A un día de la celebración del Día Internacional contra el Uso Indebido y el Tráfico Ilícito de Drogas, la Asociación Proyecto Hombre ha presentado este jueves el Informe del Observatorio Proyecto Hombre 2025, elaborado a partir del análisis de 4.396 personas atendidas en las 28 fundaciones que conforman la Asociación Proyecto Hombre. El estudio confirma una creciente complejidad en las adicciones y pone de relieve la necesidad de reforzar una atención integral que combine salud mental, inclusión social, prevención y tratamiento.
Manuel Muiños, presidente de la Asociación Proyecto Hombre y presidente de Proyecto Hombre Salamanca, hizo un llamamiento a romper el estigma que todavía rodea a las adicciones y recordó que cualquier persona puede verse afectada. Asimismo, señaló que "las adicciones ya no pueden abordarse únicamente desde el consumo de sustancias. Confluyen factores relacionados con la salud mental, la vulnerabilidad social, el empleo o la familia, lo que exige respuestas integrales y coordinadas". También destacó que, en el caso del alcohol, transcurren de media cerca de 20 años entre el inicio del consumo problemático y la búsqueda de ayuda profesional, una demora que pone de manifiesto la importancia de la prevención, la detección precoz y el acceso temprano a los recursos especializados.
En la presentación participaron también Elena Presencio, directora general de la Asociación Proyecto Hombre; Marta González, presidenta de la Comisión Nacional de Evaluación; y Paula Quintana, miembro de dicha comisión, quienes analizaron la evolución del perfil de las personas atendidas y los principales retos que afronta la atención a las adicciones en España.
La realidad en Salamanca
Las conclusiones del Observatorio encuentran un claro reflejo en la realidad de Proyecto Hombre Salamanca, gestionado por la Fundación Alcándara.
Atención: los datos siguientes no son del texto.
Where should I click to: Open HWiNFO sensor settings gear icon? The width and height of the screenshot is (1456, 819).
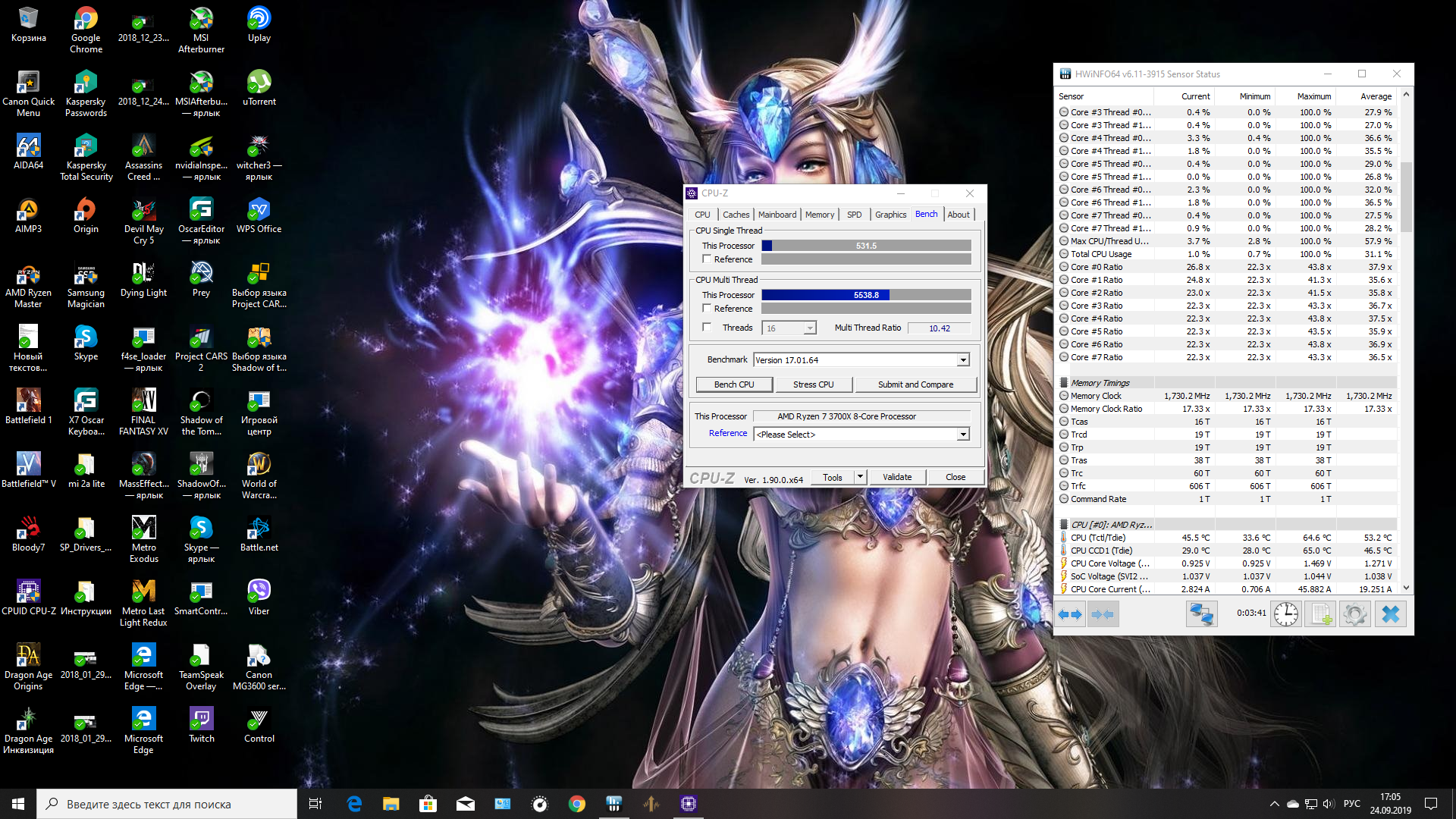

Entre las personas que acceden a tratamiento, la cocaína constituye el principal motivo de intervención (40,3 %), seguida del alcohol (23,4 %), de los casos en los que ambas sustancias aparecen conjuntamente (18,5 %) y del cannabis (11,3 %). Estos datos confirman que la cocaína y el alcohol continúan concentrando la mayor parte de la demanda asistencial de la entidad.
A esta realidad se suma una creciente complejidad en los procesos terapéuticos. En torno al 10 % de las personas que acceden a tratamiento presenta además conductas problemáticas relacionadas con el juego asociadas al consumo de sustancias. Esto pone de manifiesto que, en muchos casos, las adicciones no se presentan de forma aislada, sino que confluyen diferentes conductas adictivas junto a problemas de salud mental, dificultades familiares o situaciones de vulnerabilidad social, lo que hace necesario un abordaje integral.
La provincia de Salamanca presenta además unas características que condicionan la atención a las personas con problemas de adicción. La dispersión geográfica, el envejecimiento de la población y la existencia de numerosos municipios rurales dificultan el acceso a recursos especializados, por lo que Proyecto Hombre Salamanca mantiene un modelo de intervención que combina prevención, atención terapéutica, apoyo a las familias, inserción sociolaboral e intervención específica en el medio rural para garantizar que la atención llegue a toda la provincia.